Companies worldwide may be able to share real-time data about cyberattacks, while using a key to protect details. Sharing the keys can also become a path to commercialization, where attack details are transmitted via smart contracts with agreed-upon customers, government agencies, and regulators.
Currently, no major player is utilizing Blockchain to share intelligence and trends around cyberattacks. They still use legacy, information sharing methods—often outdated or inaccurate—utilizing data exchange or Application Programming Interface (API).
The establishment of this type of Blockchain could directly connect to a company’s cybersecurity defense infrastructure that can ingest relevant pieces of information flowing through the Blockchain—protecting the company from a new type of cyberattacks.
In cybersecurity, once you’re able to gather verifiable, accurate information about cyberattacks, it becomes extremely valuable to ingest that information into existing technologies deployed to protect the company.
This method may crowdsource cyberattack defenses. Attacks seen in one part of the world on an individual computer could be transmitted almost in real time using Blockchain. This global communication could allow defensive measures to be set up in near real time. Global sharing can thwart the creation of new hacking groups, as their initial attacks will not succeed, and they will require more time to grow.
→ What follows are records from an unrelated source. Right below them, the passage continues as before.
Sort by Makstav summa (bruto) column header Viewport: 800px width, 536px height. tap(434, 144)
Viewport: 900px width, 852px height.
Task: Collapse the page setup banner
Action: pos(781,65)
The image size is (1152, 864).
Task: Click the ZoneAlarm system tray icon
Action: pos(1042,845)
Exciting trends and new technologies are emerging to help address cybersecurity challenges, Blockchain being one of them. Several use cases come to my mind involving Blockchain and cybersecurity. For example, the above approach can also be utilized to safely share data with the third parties a company does business with; other combinations of Blockchain and Cryptography may provide unique use cases in cybersecurity.
The best solution may vary by person and organization. Instead, I encourage provoking conversation that, perhaps, inspires others to develop leading-edge solutions to solve cybersecurity issues that were once difficult and challenging years ago—well before the technological and innovative advances we are able to leverage today.